### Problem
What is needed is an exact repeat of the entries, with no pictures in it.

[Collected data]
BEGIN

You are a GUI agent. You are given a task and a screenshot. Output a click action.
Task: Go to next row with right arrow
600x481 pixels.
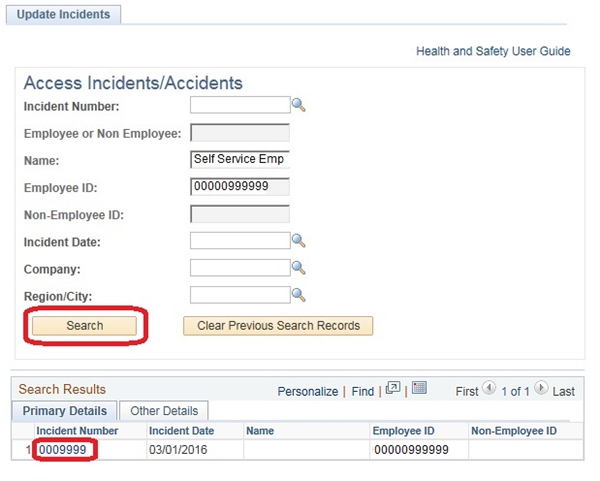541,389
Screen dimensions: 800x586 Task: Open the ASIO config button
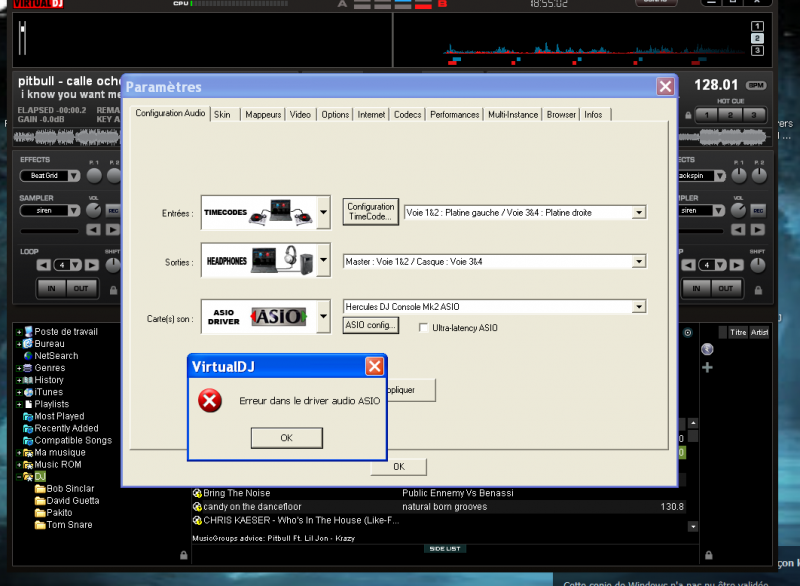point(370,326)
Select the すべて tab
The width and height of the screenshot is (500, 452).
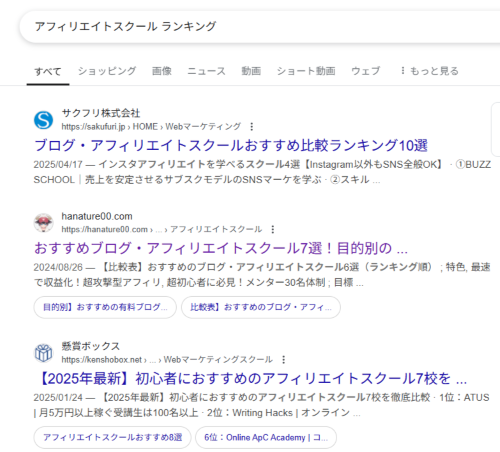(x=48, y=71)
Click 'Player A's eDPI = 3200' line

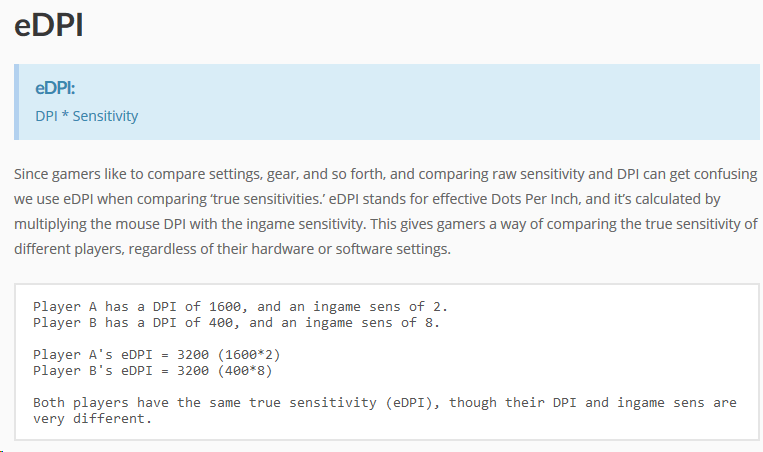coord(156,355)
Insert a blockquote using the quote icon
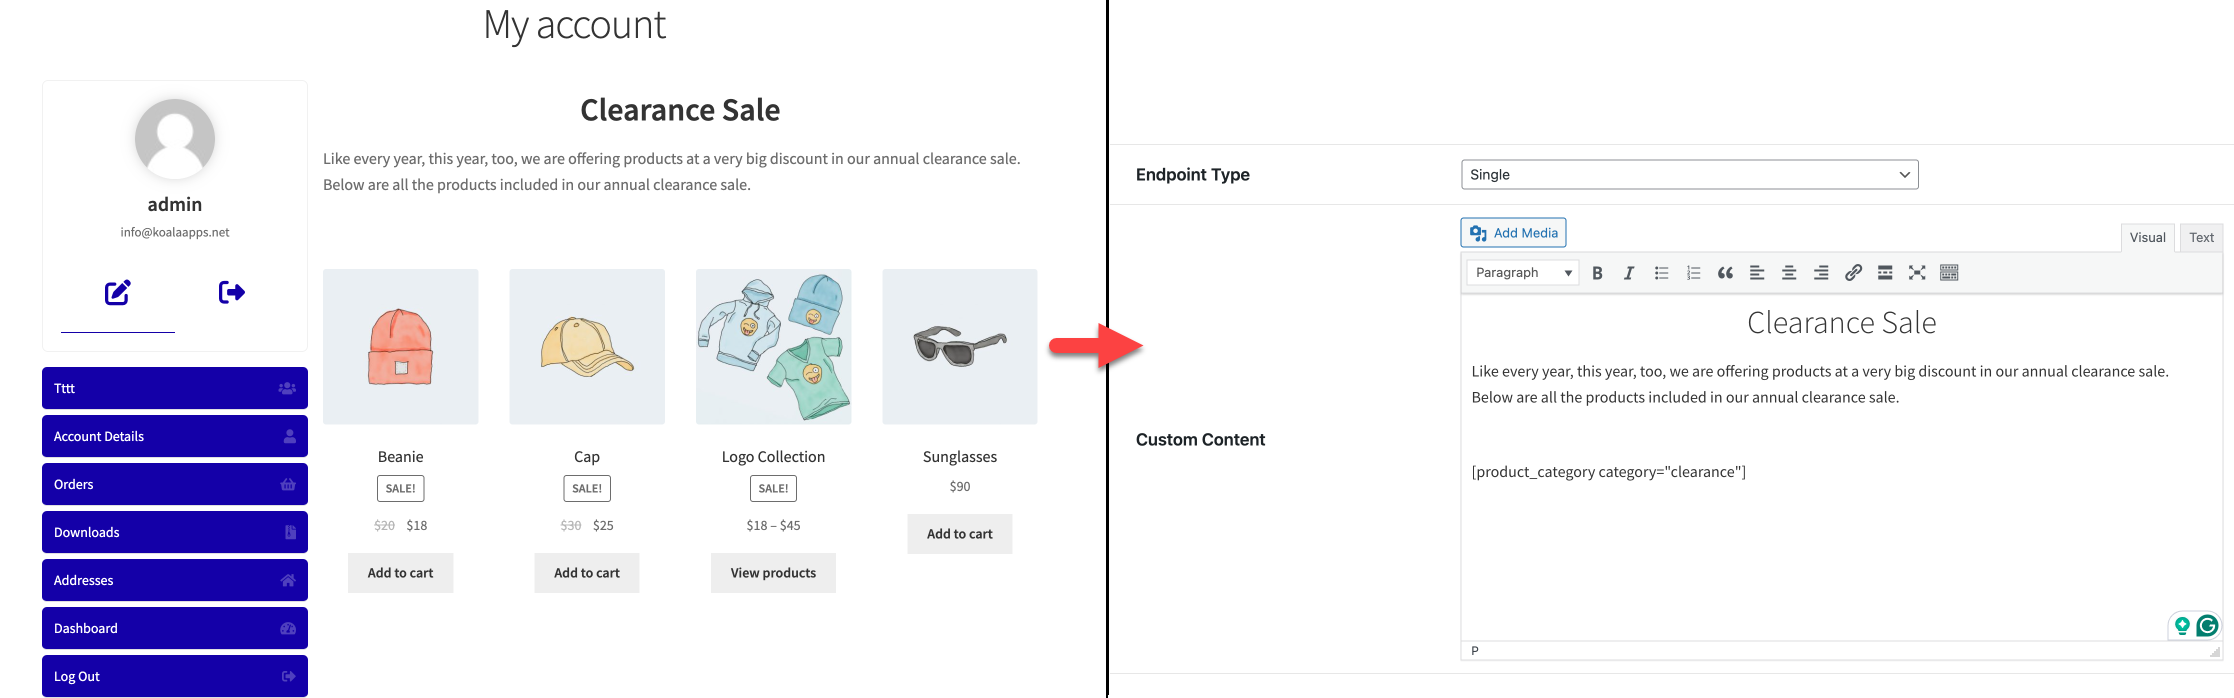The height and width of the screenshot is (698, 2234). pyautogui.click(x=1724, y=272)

END

### Response area
You are a GUI agent. You are given a task and a screenshot. Output a click action.
Task: Go to next row with right arrow
600x481 pixels.
541,389
Screen dimensions: 800x586 Task: Open the ASIO config button
point(370,326)
Select the すべて tab
The width and height of the screenshot is (500, 452).
(x=48, y=71)
Click 'Player A's eDPI = 3200' line

coord(156,355)
Insert a blockquote using the quote icon
The height and width of the screenshot is (698, 2234). pyautogui.click(x=1724, y=272)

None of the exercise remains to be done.